My goal is to have the finished novel to the publisher by the end of this month; that is, by 30. November 2008. There’s no reason for you to be familiar with the technicalities of publishing, so let me explain (briefly):
Once the book gets to the editor, she sits down with it and reads it. There will most likely be some changes needed (plot points clarified, for example). After that, the book is typeset and they send me the first page proofs — basically the entire book on normal typing paper, on one side. Generally a pile of papger at least a foot high. I have to proof read that, and at the same time it’s being proof read by others. The copyeditor’s questions and suggestions get incorporated on the second pass.
All of this takes about four months, at the very minimum.
The the advanced reader copies are printed and the marketing people start to get involved. Reviews are solicited, and the sales people start talking to book buyers.
In the meantime, the cover art is being hashed out.
So it’s at least six months — more usually nine or ten — before the book is printed, reviewed, and ready to go.
Publishers schedule books at least a year, and often longer in advance. They put The Endless Forest on the schedule for December 2009 — about a year from now — for reasons having to do with marketing and sales and a dozen other reasons I know nothing about.
I’m sorry it won’t be sooner. I hope you’ll find it worth the wait.
I am happy to wait, It gives me a chance to reread all the others,, Again!!!!

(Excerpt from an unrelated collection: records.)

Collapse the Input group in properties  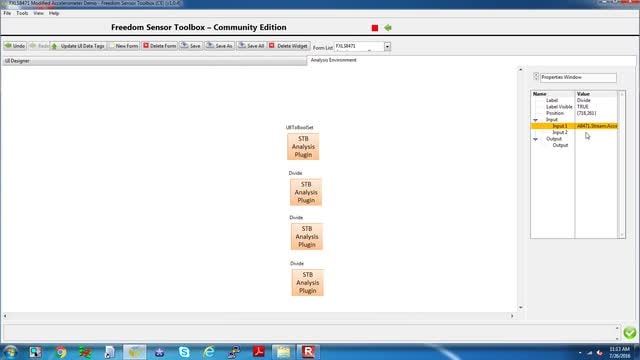(536, 120)
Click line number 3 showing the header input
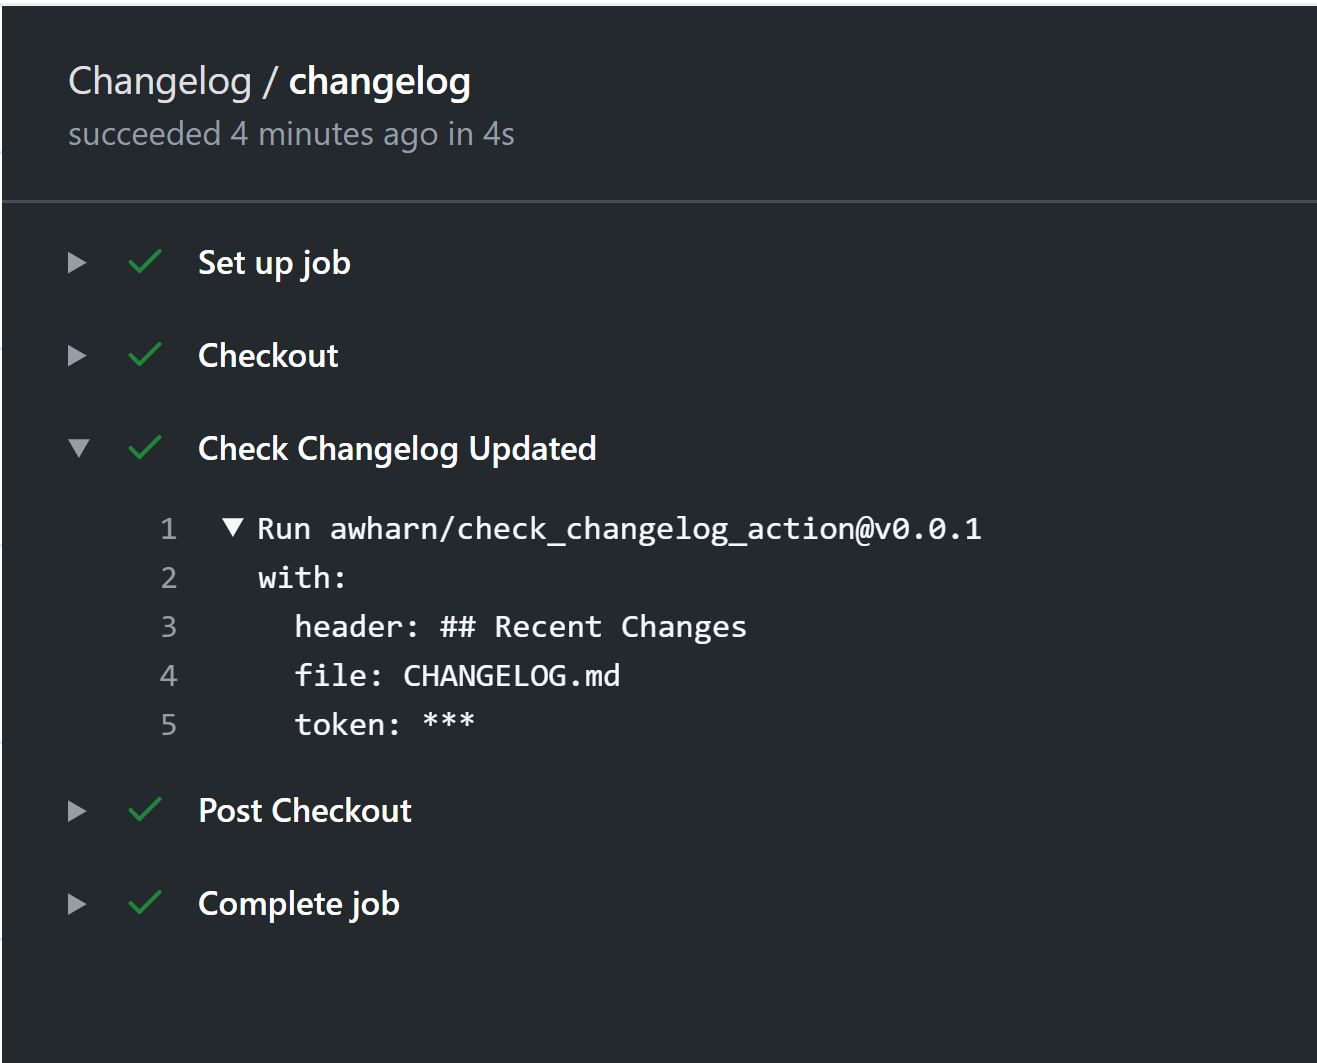1317x1063 pixels. [168, 626]
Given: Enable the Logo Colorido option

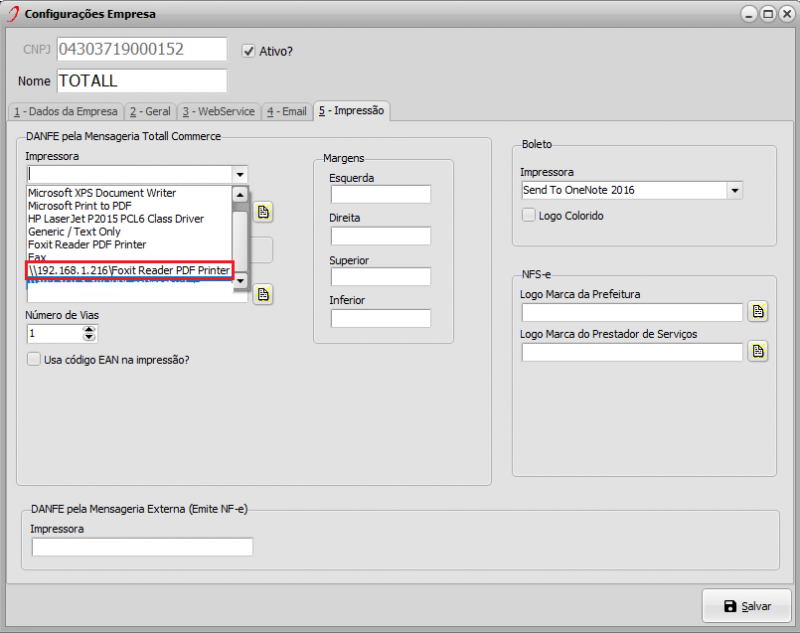Looking at the screenshot, I should point(529,215).
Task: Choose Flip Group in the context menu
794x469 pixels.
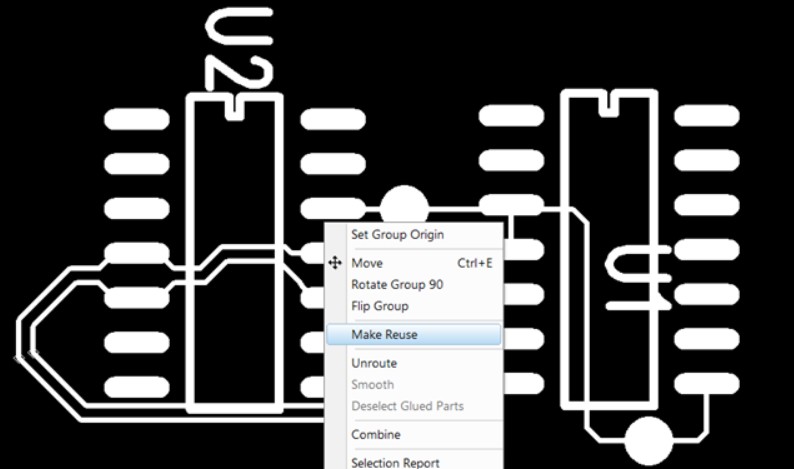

1. How do you decide on your beta readers?2. Your blog is looking good. No funny colors or lines any more.
@asdfg:
I used to have a lot of beta readers, but now I make due with two or three. One of them is my agent, one is another published novelist whose judgment I trust, and the third is a reader-not-writer who I’ve known for a good while. It’s a delicate business, working with a beta reader, and when I across one who’s on the same wavelength, i tend to stick with that person unless they have other obligations that conflict.
What works best for me from a beta reader is feedback on story flow, character inconsistencies, anachronisms, scene construction. Somebody who can tell me truthfully what works and what doesn’t. I don’t need a list of typos — that will only distract me from writing, and typos can be taken care of later — but I do need a sense of how a scene is working, or not working.